Friday, August 21, 2009

Cragin longevity

My friend Wes Eichenwald wrote that he liked these pages, which was fun, and then sent different links. I poked around one of them and found this:
http://www.ancestry.com/facts/cragin-life-expectancy.ashx

Are Cragins longer lived than others? My grandmother Bertha "Beth" Church Cragin certainly was. She lived at North Hill in Natick from the month the cement dried until her 99th year. Always correct, always in a skirt and hose, perfectly mannered, she set a great example for me and my Cragin Cousins as someone who was tough as nails and smooth as silk. I miss her a lot and learned a lot about grace under pressure from her example. And I'm very glad I have so many cards and letters (one advantage of leaving home young). She had a great way of referring to "that darling old lady" across the elegant dining room, well into her 90s. I started seeing people 20 years younger than my grandmother as older than my grandmother and Grammiebeth was highly skilled at identifying those with more years than herself -- always in a truly warm and admiring way.

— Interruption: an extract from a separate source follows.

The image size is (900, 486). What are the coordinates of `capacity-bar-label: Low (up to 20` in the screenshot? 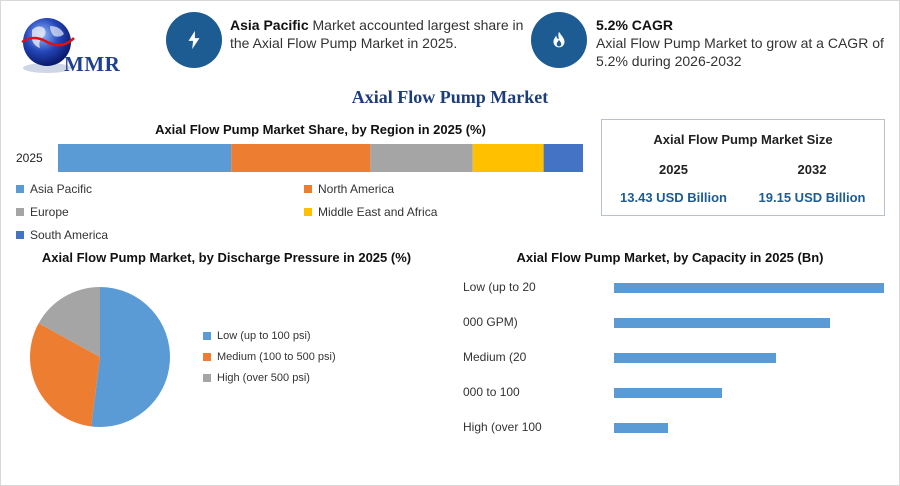 It's located at (500, 287).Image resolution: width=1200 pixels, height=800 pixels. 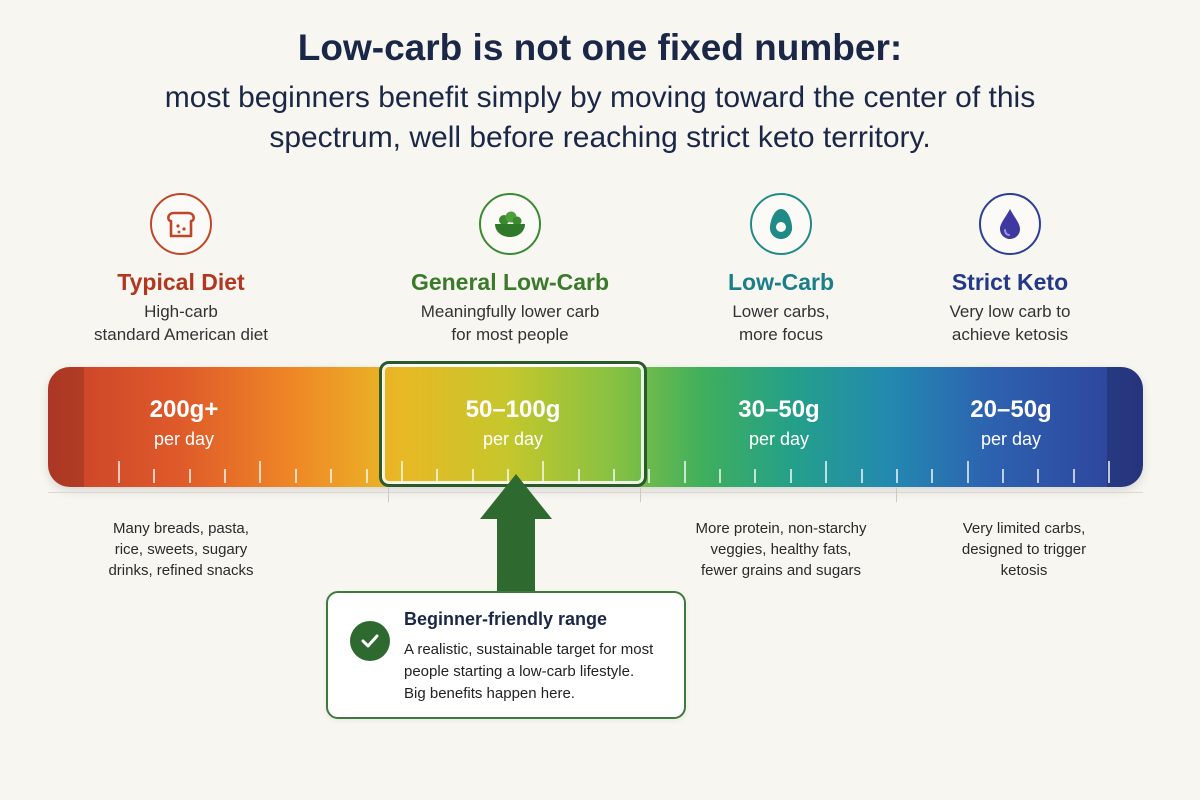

I remember her at 98 talking about "that sweet old one" over there, who'd just celebrated 100 years.

Okay, my grandmother was born a Church and her mother and father were Scottish (though from Lancashire, I think they'd moved to work in the mills). So she's a Cragin because she married one, but she still counts in the longevity sweepstakes.

On the other hand, there's the example of my great-grandfather Alger Cragin, who began Cragin and Wilkins Sheet Metal in Leominster in 1901 (I think). He died young, and the story was he fell out of an apple tree and broke his neck on the stone wall below.

Another tragic story, although equally foreign to our modern sensibilities (as is the death of Alfred who spent way too much time fooling with gun powder). This may seem exotic to you because if you've gone apple picking anytime in the past 20 years you'd be hardpressed to even climb an apple tree, let alone fall out of one. Modern trees have been grafted into low gangliated fruit-bearing branches. Those old-fashioned apple ladders, that taper near the top, are truly antique. No, if Alger was picking apples today, he'd just walk around the tree.